I know. You finally got that great camera at Christmas time. You’ve started to photograph yoru food and … Something may just not seem right. That camera has a zillion megapixels, but your photos lack something. It’s not clarity, because you focus carefully. You’ve worked on getting great light. You’ve even worked on setting the white balance. And, yes, you are using a tripod. So why isn’t your photo what you see with your eye?

The “problem” is rather practical. Despite the great lens, the computer chip in the camera and all those megapixels, here’s a simple fact of life: no camera can match your eye. Technically, your eyes can see a far wider range of light  — from dark to light — than your camera can capture in one shot. In a decade or so, that may not be an issue. But now it is.

I remember going to the Grand Canyon, taking one picture, looking at it, and putting my camera down. The camera could not capture the dynamic range that my eye automatically saw. Not in one shot.
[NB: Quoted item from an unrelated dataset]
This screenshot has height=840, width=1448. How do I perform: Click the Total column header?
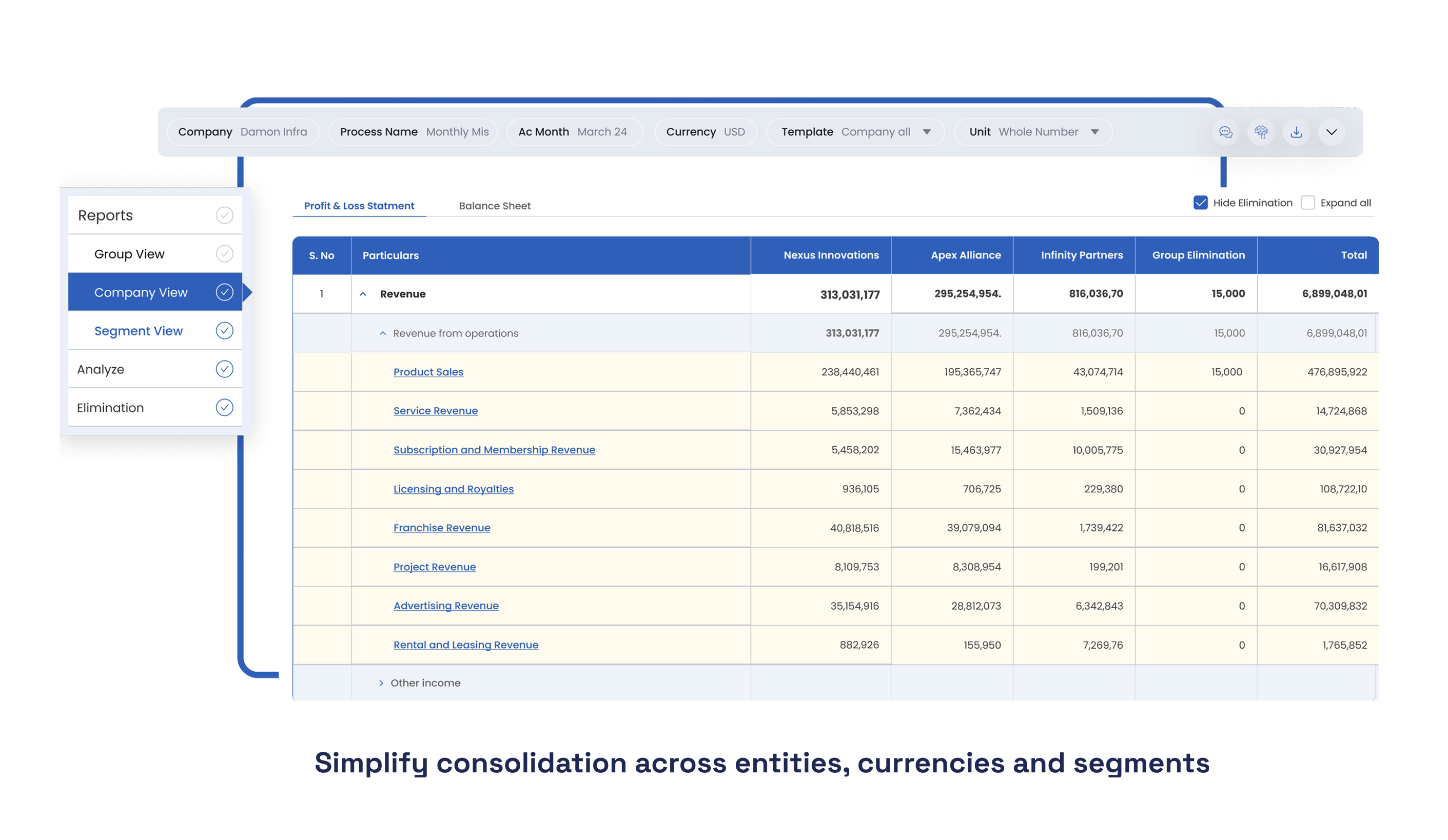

One shot. That’s the trick. In the past few years, a new photographic technique — HDR or High Dynamic Range — now lets you capture on your screen or in your documents the vibrancy that is real. Here’s what you do. You don’t take one shot. You take a few — say three — or many — nine or more with newer cameras. Doing that means you need to use a tripod and need to set your digital camera for something called “bracketed” shooting. What happens is that you take several pictures of the same scene. One of those shots will be the one would have shot anyway. But the others will be split between being underexposed and overexposed. The underexposed shots capture more of the detail in dark areas than a “normal single shot” can capture with its limited range. And the overexposed shots capture more of the detail in the highlights, detail that is just “whited” out in that standard single shot.
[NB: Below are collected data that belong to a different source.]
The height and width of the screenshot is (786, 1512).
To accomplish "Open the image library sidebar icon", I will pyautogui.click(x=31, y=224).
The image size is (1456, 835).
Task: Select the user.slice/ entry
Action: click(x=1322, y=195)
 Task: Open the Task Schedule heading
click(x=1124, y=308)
Okay, you have several photos. Now what. You need a software program on your computer to take those multiple images and combine them. That combining has to respect all the edges, so there is no blurring [which is why you used a tripod]. And the combining has to be “smart” so all the previously lost details in the dark and light regions are revealed.

There are many HDR software programs out there now, some for purchase and some for free. I’ve read many reviews, downloaded a dozen programs to try them out, and found that there is one clear best program: HDR Efex Pro from Nik Software is brilliantly the best. It’s fast, can save output as JPEG files [so you can edit more with Photoshop], has a load of built-in tools to make adjustments [so you don’t have to use Photoshop], and comes with 20+ filters that let you create products with special effects including classic black and white.

I run HDR Efex Pro as an add-in to Adobe Lightroom. Whether you own a PC or a Mac, a photo management tool — either Lightroom or Aperture — is really a necessity. I take thousands of food shots a year, and Lightroom is my database to manage all those files. But now, I don’t want snapshots any more. I want great shots. Shots with the vibrancy that HDR offers. HDR Efex Pro automatically installs inside Lightroom and lets me easily explore, experiment, and manage the results.

You have that camera. You have that food. Now you just need HDR Efex Pro.